INSTRUÇÕES E REQUISITOS>
Você pode dar continuidade à reportagem sobre o consumo de álcool por adolescentes, começando logo depois da última frase apresentada?

TRECHO DA REPORTAGEM>
• Carregando...
Adolescente recebe em casa o pedido de vodca, sem apresentar qualquer tipo de identificação | Albari Rosa/ Gazeta do Povo
Adolescente recebe em casa o pedido de vodca, sem apresentar qualquer tipo de identificação| Foto: Albari Rosa/ Gazeta do Povo

4 crianças ou adolescentes são atendidos por dia no Centro de Atendimento Psicossocial – especializado em infância e juventude – em razão do consumo de álcool e outras drogas, em Curitiba.

Pesquisa

Jovens bebem cada vez mais cedo

A venda ilegal de bebida para adolescentes é parte de um complexo quadro brasileiro sobre consumo de álcool e drogas e tem contribuído para acentuar o problema crônico no país. Cada vez mais cedo, crianças e adolescentes consomem bebida alcoólica. Os dados de Curitiba sobre o assunto revelam a gravidade do tema. Foram atendidos, por dia, quatro crianças e adolescentes no ano passado no Centro de Atendimento Psicossocial – especializado em infância e juventude – em razão do consumo de álcool e outras drogas. A Pesquisa Nacional de Saúde do Escolar, realizada entre abril a setembro de 2012 pelo IBGE, mostrou que 78% dos 2.153 alunos do 9º ano do ensino fundamental de escolas públicas e particulares entrevistados já consumiram algum tipo de bebida com álcool.

Segundo o psiquiatra Dagoberto Requião, todas as pesquisas de neuroimagem recentes mostram que o cérebro humano amadurece até os 25 anos de idade. "Usar substâncias como o álcool vai interferir nesse processo. Os prontos-socorros brasileiros atendem sempre crianças intoxicadas com álcool e que certamente poderão se tornar doentes alcoólicos", conta Requião.

O psiquiatra explica que o consumo do álcool compromete funções motoras, cerebrais e compromete relacionamentos interpessoais. "Quando o adolescente usa é como se antecipasse um problema que poderia ter com mais idade", disse.

Para o psiquiatra, a necessidade de participar do grupo inicia os adolescentes no álcool. Isso é uma regra, mas atualmente, os jovens estão bebendo cada vez mais em menos tempo, de acordo com o especialista. "O que tem importado é o efeito, não o prazer do sabor".

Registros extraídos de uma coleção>
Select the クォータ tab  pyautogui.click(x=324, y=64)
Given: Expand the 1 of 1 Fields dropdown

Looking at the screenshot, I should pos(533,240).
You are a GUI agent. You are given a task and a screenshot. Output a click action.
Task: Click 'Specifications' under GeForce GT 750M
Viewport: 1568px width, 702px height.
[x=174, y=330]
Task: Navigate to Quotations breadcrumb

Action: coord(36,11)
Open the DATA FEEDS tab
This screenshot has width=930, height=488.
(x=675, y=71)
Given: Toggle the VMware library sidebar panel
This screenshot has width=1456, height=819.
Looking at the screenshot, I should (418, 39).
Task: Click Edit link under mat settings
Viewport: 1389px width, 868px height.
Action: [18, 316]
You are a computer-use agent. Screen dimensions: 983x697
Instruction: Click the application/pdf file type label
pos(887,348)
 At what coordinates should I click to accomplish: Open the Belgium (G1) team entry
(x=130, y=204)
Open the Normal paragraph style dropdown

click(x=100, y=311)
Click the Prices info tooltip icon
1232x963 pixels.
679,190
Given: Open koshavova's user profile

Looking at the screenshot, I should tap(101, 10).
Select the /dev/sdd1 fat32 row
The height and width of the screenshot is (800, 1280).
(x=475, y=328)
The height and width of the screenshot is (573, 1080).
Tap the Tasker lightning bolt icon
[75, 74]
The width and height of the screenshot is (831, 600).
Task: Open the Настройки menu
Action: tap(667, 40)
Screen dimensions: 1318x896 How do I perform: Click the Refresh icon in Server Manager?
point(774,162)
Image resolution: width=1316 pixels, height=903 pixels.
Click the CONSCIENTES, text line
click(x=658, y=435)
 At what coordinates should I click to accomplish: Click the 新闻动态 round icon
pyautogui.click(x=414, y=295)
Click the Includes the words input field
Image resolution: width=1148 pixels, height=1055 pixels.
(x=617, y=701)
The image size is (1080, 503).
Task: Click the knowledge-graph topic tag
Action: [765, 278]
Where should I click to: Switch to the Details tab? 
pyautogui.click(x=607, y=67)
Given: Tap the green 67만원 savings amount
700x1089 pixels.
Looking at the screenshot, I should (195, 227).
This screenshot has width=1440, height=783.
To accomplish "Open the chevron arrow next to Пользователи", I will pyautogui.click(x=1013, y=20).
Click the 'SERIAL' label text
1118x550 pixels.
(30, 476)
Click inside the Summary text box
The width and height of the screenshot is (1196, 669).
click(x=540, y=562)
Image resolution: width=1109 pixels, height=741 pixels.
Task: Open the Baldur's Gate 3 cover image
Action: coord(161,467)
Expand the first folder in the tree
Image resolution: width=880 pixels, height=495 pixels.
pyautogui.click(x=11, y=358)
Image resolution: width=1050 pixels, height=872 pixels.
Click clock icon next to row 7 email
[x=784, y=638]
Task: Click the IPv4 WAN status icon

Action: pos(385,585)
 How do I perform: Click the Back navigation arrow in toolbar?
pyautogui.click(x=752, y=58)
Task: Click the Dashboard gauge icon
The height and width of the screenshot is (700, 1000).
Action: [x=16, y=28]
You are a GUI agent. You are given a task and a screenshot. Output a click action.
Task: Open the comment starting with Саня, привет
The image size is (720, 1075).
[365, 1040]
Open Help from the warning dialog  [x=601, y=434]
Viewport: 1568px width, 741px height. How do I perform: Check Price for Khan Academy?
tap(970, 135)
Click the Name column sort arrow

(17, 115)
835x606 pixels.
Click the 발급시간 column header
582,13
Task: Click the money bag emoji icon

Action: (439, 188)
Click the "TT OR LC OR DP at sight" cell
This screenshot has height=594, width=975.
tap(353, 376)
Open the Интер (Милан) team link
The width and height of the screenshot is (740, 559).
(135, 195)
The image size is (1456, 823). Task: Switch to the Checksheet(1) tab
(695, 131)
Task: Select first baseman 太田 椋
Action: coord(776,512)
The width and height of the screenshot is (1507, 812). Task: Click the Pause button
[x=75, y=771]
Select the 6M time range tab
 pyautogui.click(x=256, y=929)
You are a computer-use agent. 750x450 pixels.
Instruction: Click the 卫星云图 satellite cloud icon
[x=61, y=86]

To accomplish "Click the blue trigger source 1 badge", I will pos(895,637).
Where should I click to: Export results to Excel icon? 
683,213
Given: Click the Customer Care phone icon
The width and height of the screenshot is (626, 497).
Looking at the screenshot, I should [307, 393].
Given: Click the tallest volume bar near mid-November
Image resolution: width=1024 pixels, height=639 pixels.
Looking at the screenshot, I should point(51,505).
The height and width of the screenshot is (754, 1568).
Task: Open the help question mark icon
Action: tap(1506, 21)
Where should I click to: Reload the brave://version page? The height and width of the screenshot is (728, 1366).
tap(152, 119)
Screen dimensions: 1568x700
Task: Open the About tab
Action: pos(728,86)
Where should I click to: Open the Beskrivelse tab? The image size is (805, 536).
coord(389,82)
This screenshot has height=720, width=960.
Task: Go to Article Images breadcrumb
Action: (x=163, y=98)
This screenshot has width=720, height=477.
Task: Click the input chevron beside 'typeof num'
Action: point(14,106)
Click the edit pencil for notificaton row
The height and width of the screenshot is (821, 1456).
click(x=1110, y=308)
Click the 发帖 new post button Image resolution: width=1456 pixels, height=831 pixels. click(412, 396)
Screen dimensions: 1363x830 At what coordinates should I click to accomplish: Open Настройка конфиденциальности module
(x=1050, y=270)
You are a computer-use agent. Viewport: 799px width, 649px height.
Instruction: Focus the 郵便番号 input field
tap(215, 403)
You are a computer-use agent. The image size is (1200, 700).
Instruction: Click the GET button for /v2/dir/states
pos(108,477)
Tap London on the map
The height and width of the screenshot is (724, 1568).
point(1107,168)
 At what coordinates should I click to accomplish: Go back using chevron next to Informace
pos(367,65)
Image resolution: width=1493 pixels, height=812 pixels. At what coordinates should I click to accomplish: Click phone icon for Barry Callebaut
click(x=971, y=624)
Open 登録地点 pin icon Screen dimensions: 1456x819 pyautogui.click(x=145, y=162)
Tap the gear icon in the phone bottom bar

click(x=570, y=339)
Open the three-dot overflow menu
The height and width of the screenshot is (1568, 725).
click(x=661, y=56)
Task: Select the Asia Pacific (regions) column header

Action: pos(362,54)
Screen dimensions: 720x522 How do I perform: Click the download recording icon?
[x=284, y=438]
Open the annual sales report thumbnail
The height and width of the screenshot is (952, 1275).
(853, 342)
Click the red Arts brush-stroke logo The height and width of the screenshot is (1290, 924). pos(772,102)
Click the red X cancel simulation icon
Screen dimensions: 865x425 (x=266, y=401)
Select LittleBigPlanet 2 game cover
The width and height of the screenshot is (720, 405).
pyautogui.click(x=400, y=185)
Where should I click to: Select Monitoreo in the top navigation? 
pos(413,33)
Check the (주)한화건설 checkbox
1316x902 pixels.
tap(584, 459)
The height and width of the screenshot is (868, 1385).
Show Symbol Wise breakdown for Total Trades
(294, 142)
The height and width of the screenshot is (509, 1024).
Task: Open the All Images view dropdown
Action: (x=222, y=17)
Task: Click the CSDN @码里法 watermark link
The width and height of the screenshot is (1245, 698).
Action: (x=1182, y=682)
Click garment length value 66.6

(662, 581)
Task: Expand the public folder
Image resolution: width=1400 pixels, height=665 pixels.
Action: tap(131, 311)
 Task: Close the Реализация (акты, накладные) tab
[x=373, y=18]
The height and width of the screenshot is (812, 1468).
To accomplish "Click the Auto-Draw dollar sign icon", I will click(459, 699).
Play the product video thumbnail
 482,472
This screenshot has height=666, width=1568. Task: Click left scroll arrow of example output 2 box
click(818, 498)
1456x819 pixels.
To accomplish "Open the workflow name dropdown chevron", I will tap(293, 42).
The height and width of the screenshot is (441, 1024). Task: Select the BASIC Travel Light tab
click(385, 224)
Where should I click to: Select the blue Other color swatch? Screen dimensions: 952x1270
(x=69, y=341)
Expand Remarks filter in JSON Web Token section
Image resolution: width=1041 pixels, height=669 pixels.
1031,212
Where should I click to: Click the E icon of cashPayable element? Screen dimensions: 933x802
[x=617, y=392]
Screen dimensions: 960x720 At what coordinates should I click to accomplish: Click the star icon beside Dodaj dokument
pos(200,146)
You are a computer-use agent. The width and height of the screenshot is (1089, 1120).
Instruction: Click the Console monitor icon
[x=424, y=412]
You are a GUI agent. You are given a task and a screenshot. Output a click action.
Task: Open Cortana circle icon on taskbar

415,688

RESULTADO>
Adolescentes de Curitiba descobriram mais um jeito para comprar bebidas alcoólicas sem a autorização dos pais: o disque-bebida. Um teste feito pela Gazeta do Povo comprovou a facilidade com que duas das principais empresas de delivery vendem os produtos para menores de 18 anos, mesmo sendo proibido por lei.

VÍDEO: Adolescente pede, por telefone, e recebe bebidas alcoólicas em casa

"Entregam sem pedir identidade, com a maior desfaçatez e não é de hoje que isso ocorre", explicou uma mãe, que pediu para não ter o nome revelado. O filho dela, de 14 anos, ligou para as empresas "Alô Esquenta" e "Disk-Drink", a pedido da reportagem. As duas atenderam o adolescente e em momento algum – na ligação ou no momento da entrega – pediram a identidade dele ou a presença dos pais. "Estou preocupada. Pode não ser o meu filho, mas amigos dele estão bebendo", afirmou a mãe. O teste foi realizado a pedido da própria família que denunciou o caso à reportagem (veja o vídeo do flagrante).

Os flagras

O adolescente pediu, no Disk-Drink, uma garrafa de vodca, energéticos e cervejas. No "Alô Esquenta", outra vodca e mais um energético. Ao chegarem à residência do jovem, os entregadores perceberam que o adolescente estava sozinho e, mesmo assim, entregaram a bebida. Em uma das compras, o pagamento foi feito com um cartão de crédito de terceiro.

A reportagem apurou que vários estudantes de um colégio de alto padrão da cidade têm usado o serviço desses estabelecimentos com fre­quência. Os jovens esperam os pais dormirem ou saírem de casa. Então, telefonam para os disque-bebidas. Bebem quase sempre em grupos, mas também consomem sozinhos, conforme contou uma funcionária ligada à escola. "Eles ainda contam no dia seguinte que encheram a cara", diz.

Alerta

O psiquiatra Dagoberto Requião aconselha os pais a começar a prestar mais atenção nos filhos. De acordo com ele, é preciso um conjunto de ações. A receita engloba monitoramento, orientação e melhorar a comunicação com os filhos. "É preciso saber aonde os adolescentes vão, conhecer seus amigos, melhorar a orientação e os pais adquirirem mais informação. Além disso, eles precisam restabelecer uma comunicação melhor com os filhos. Hoje, com Facebook e WhatsApp, as pessoas se distanciaram, não conversam mais pessoalmente", explica.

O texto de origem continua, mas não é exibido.